Managing Messy Strings With Prep

by Salome Grasland

Have you ever had a list of words with minor misspellings. Perhaps a list of authors, or a set of months. You may have used excel before to manually fix things by dragging and copying the proper word. Tableau prep is an excellent tool to use for managing messy strings. You can find the prep flow here.

  1. Open Tableau Prep and connect to your data source. For this blog I am using some data that I mocked up that you can follow along with by downloading it here
  2. Create a Clean Step after your input step.
  1. Find the Field with misspellings. This dataset only has one field that contains 77 unique values, but we will need to get it down to 5 values.

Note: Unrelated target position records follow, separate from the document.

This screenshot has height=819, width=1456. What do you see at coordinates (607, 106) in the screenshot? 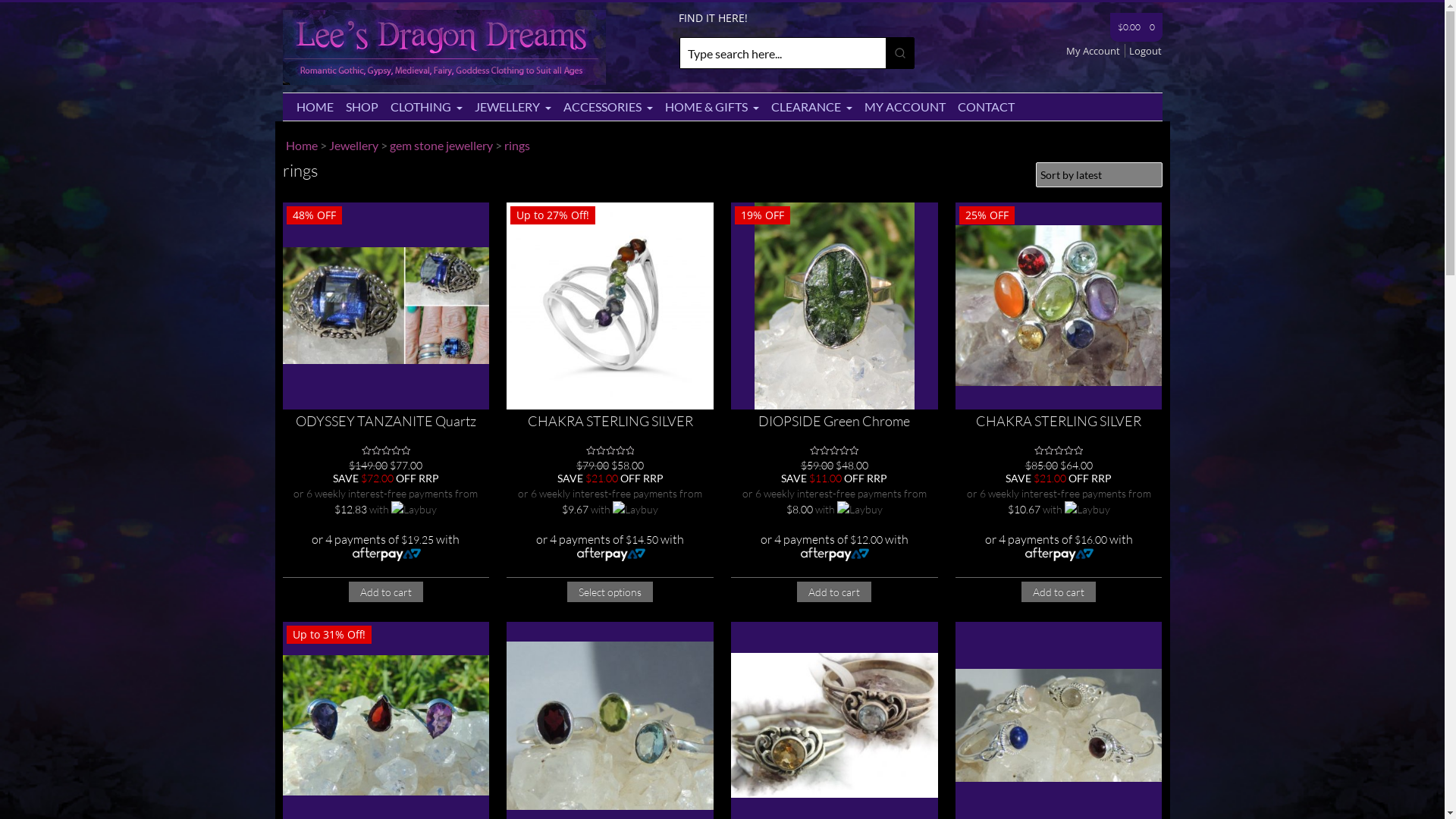
I see `'ACCESSORIES'` at bounding box center [607, 106].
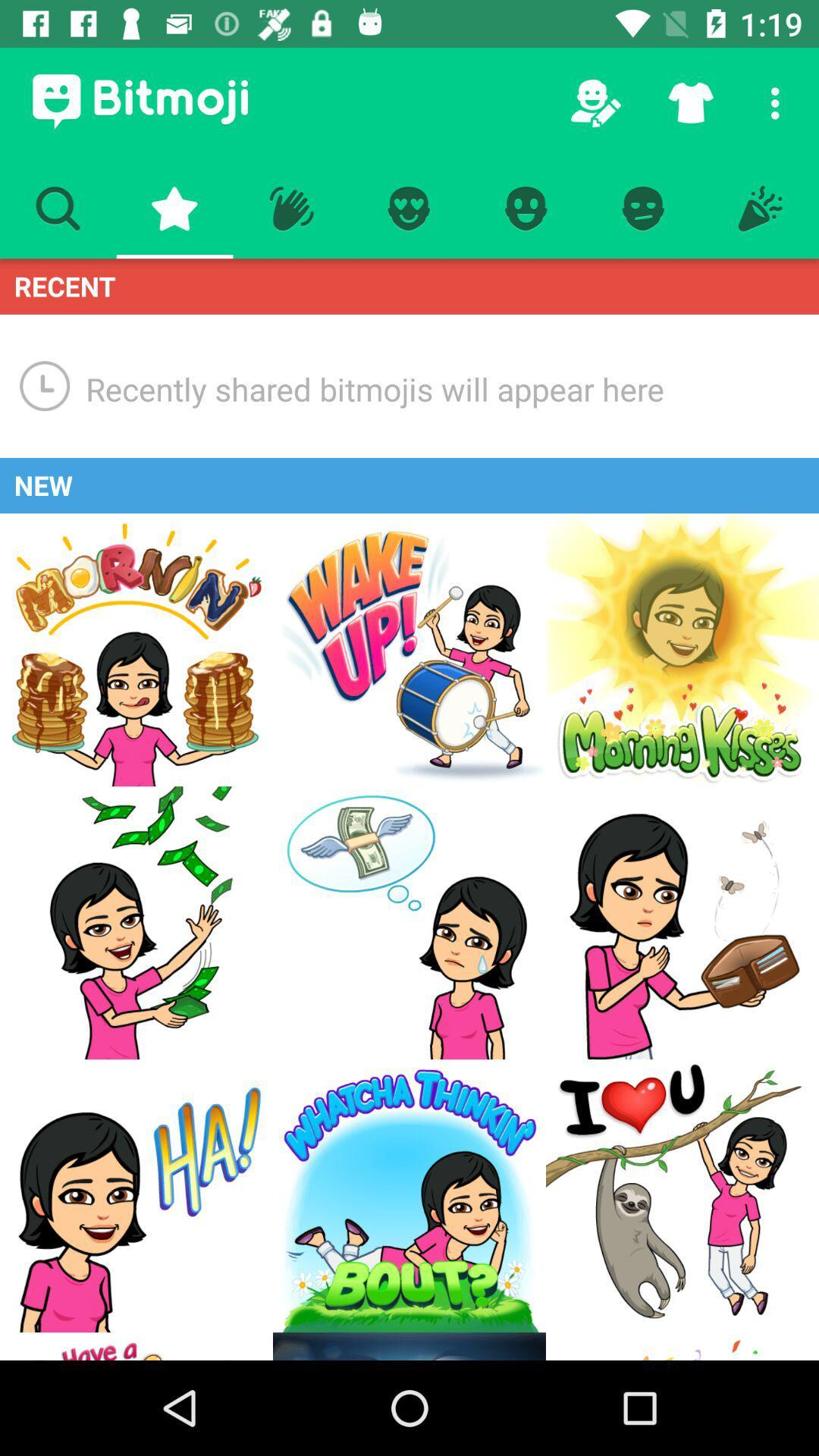 Image resolution: width=819 pixels, height=1456 pixels. Describe the element at coordinates (136, 1346) in the screenshot. I see `choose emoji` at that location.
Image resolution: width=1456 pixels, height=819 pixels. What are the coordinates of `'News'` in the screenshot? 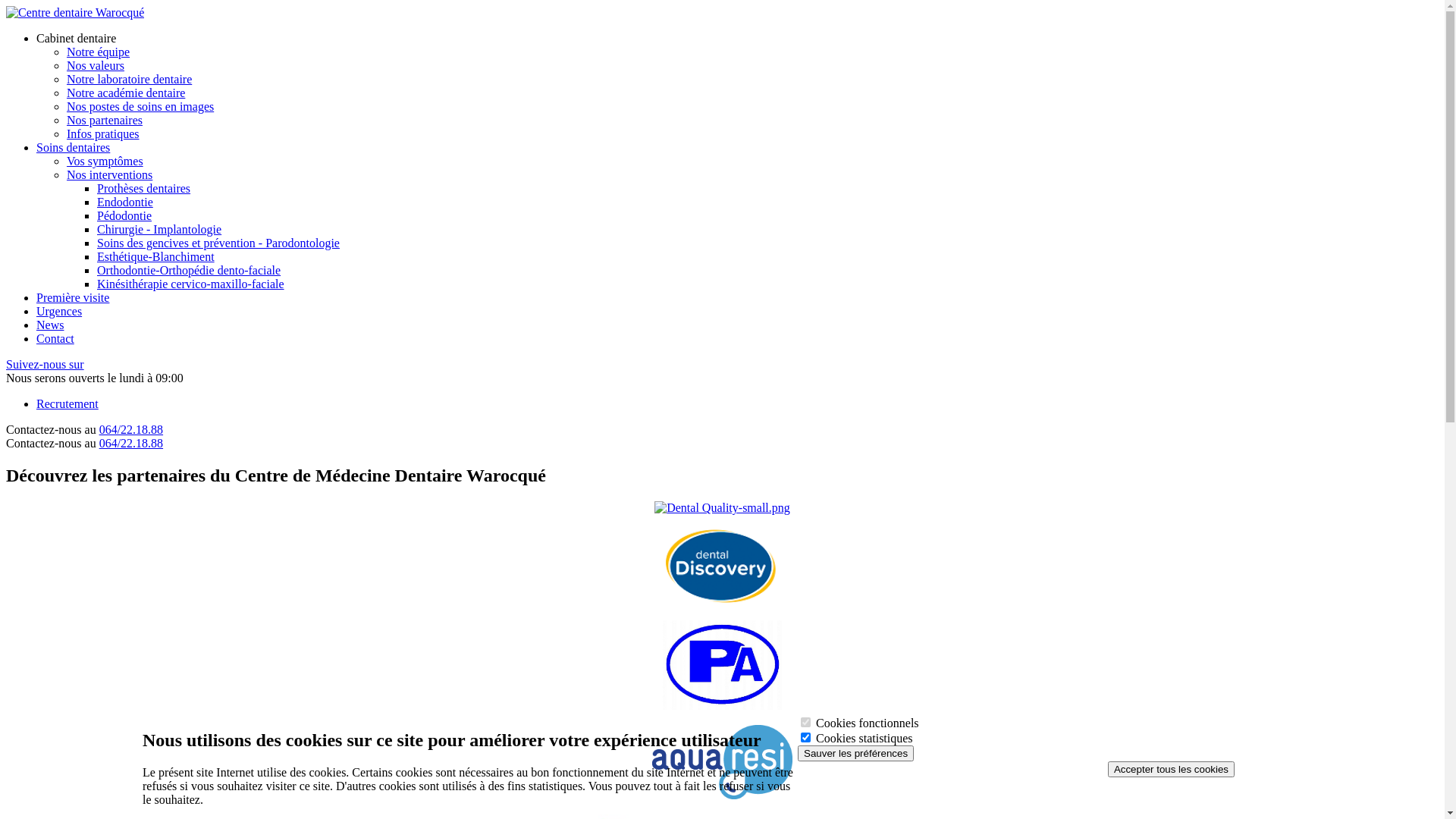 It's located at (50, 324).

4. Use the Group and Replace feature:

  • By Pronunciation: This method groups words that sound similar, which is useful for correcting phonetic misspellings.
  • By Common Characters: Useful for slight misspellings where a few characters are off.
  • Manual Selection: Directly group misspelled variants to the correct spelling by selecting them and assigning them to the correct group.

5. Group by Spelling To the Second Level

I found for this data grouping by spelling to level 2 produced the best results.

6. Double Click the Value and Adjust Spelling 

While prep managed to get the words into 5 unique groupings, it didn’t leave us with the word correctly spelled. This can be changed by double clicking on the value and typing in the correct spelling.

Review and confirm the groupings to ensure accuracy.